陈家兴正想梗起脖子来骂网上痴的时候,那一旁一改凶神恶煞而变得垂头丧气的刀疤痕,却用手肘碰了碰陈家兴,陈家兴似乎也明白过来似的,“算了算了,别说了,快来坐一会儿吧。”
可网上痴却明白过来了!
这不就是人们通常所说的“鬼打墙”哩!
遇上鬼打墙了,人是怎么走也走不过那堵“墙”的,虽然那“墙”你既看不见又没有形状,可你就是怎么走,也走不过去,直到你的神志清醒过来,才可破这个迷咒。
当下网上痴就后怕得大口大口地喘粗气,感觉得到自己的心脏都快要跳到嗓子眼上了,为难陈家兴还叫他和赖莉群也坐下来,坐在那条民工的尸体前!
“这,”网上痴说着,指了指躺在地上的民工尸体道,“到底又是怎么回事呢?弄出人命案来,还搞什么调研?只怕警察是惹不起的……”
网上痴的说话还没有完,刀疤痕就歇斯底里地为自己辩护道:“我想的吗?我他妈的再不开枪,现在躺在地上的就是我了!说不定他还会不停手,找你们麻烦。”
“可这到底是怎么回事啊?”赖莉那也感到弄出大麻烦了,也加进来问刀疤痕道。
刀疤痕就一脸委屈道:“听到静寂的山上响起一声惊叫声,陈老板不是叫下去看看的么?我循着惊叫声响起的方向摸近来,黑暗中见他,”刀疤痕说着,用脚踢了踢躺着的民工尸体,又接着道:
“黑暗中,这个家伙就那样屹立在坟墓前,我叫他他不应,还鬼魂一样,无声无息地转过身来,满脸都是血迹,眼睛鼓得都快要掉出来了,还变了腔调对我说,今晚我要你死。
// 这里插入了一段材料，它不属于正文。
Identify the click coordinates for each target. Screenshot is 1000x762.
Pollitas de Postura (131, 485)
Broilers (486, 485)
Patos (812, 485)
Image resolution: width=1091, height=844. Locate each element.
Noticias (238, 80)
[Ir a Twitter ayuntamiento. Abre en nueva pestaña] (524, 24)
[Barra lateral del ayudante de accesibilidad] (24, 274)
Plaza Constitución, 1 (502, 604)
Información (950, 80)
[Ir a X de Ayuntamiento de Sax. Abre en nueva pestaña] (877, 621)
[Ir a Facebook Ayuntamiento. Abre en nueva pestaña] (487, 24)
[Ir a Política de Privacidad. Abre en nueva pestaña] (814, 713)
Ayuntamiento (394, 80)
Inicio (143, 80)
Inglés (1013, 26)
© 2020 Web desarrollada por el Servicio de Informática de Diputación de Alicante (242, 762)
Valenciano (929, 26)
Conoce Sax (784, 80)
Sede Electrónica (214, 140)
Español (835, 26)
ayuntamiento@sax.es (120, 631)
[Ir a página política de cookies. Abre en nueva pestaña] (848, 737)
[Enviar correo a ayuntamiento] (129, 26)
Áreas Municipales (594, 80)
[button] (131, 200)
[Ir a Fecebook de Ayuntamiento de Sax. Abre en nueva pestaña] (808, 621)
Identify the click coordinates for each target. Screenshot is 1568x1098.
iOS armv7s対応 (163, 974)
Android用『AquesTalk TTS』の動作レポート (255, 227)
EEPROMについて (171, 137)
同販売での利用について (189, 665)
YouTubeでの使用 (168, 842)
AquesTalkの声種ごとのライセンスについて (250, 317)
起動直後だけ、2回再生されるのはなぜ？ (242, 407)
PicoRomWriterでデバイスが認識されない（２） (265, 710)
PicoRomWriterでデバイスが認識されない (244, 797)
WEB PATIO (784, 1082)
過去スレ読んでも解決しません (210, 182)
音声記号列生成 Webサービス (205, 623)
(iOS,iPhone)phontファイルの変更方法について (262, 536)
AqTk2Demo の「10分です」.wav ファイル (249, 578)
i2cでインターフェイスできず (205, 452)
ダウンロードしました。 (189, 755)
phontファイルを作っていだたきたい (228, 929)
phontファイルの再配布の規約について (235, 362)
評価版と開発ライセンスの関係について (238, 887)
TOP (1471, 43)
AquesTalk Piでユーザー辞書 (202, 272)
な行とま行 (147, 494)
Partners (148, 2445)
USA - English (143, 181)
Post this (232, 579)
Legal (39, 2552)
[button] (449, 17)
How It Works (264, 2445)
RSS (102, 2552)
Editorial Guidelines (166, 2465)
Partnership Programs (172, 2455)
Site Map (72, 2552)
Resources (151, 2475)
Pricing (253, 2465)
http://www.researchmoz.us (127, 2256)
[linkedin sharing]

他妈的,他以为他是谁!居然说完还真的伸出双手卡我的脖子!张大口凑近头来要咬我脖子呢!”
刀疤痕说着,昂起头来,把个脖子显给大伙儿看。
黑暗中谁看得清有没有卡痕?听他继续说就是了!
“他这一卡,不是玩笑来呢,往死里卡去!我当即就被他卡得快要窒息了,也闻到他凑近头来满嘴的血腥味了。就在我快要死去的一刹那,我忽然想起,我身上是带有枪的!我迅速地从腰间拿出枪来,上膛,扣动枪机,几乎当他心口就给他一枪。”
“哗!厉害!”
“厉害个屁!”刀疤痕愤愤不平道。“他才真厉害!他被击中心口后,一个后昂叉,跌在坟墓前的水泥地上,居然在过一会后,一面往外喷血,一面从地上站起来,又扑到我身上,他妈的,竟然死而复生!我不再给他来多一枪,现在你们就不知道发生了什么了!”